Although the word that we use to describe it, “trinity” did not appear for another two hundred years when Tertullian began to use it to describe anything that came in sets of three, this understanding of God as three persons is fully formed well before the end of the New Testament. As we saw in Matthew, Jesus used the phrasing of Father, Son, and Holy Spirit in his last instructions to the disciples, and it wasn’t an isolated incident. As Paul concludes his second letter to the church in Corinth, in 2 Corinthians 13:11-13, he expresses the same sentiment using the same sort of phrasing, but the way that he uses it seems to indicate that this idea had become normal, accepted, and common among the followers of Jesus Christ.
11 Finally, brothers and sisters, rejoice! Strive for full restoration, encourage one another, be of one mind, live in peace. And the God of love and peace will be with you.
12 Greet one another with a holy kiss. 13 All God’s people here send their greetings.
14 May the grace of the Lord Jesus Christ, and the love of God, and the fellowship of the Holy Spirit be with you all.
May the grace of the Lord Jesus Christ, and the love of God, and the fellowship of the Holy Spirit be with you all.

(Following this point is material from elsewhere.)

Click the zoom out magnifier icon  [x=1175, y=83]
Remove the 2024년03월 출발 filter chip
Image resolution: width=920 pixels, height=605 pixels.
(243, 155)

We have always been to followers of God. As believers in Jesus Christ, we have always been believers in the trinity, Father, Son, and Holy Spirit. But as much as we use these words to define us, and as much as we struggle to explain the roles and the personalities of the three persons of the trinity, we continue to believe, as Jesus did, as the disciples did, and as the people of Israel always have, that we are monotheists, that we worship only one God and not three. Although we may not recite it with the regularity of our Jewish friends, we still hold tightly to the ancient phrasing of Deuteronomy and the Shema… “Hear, O Israel: The Lord our God, the Lord is one.”
But let us never lose sight of our mission and the words that were so important, that Jesus used them in his last instructions to his disciples during his last moments on earth:
“Therefore, go and make disciples of all nations, baptizing them in the name of the Father and of the Son and of the Holy Spirit, 20 and teaching them to obey everything I have commanded you.
And surely, I am with you always, to the very end of the age.”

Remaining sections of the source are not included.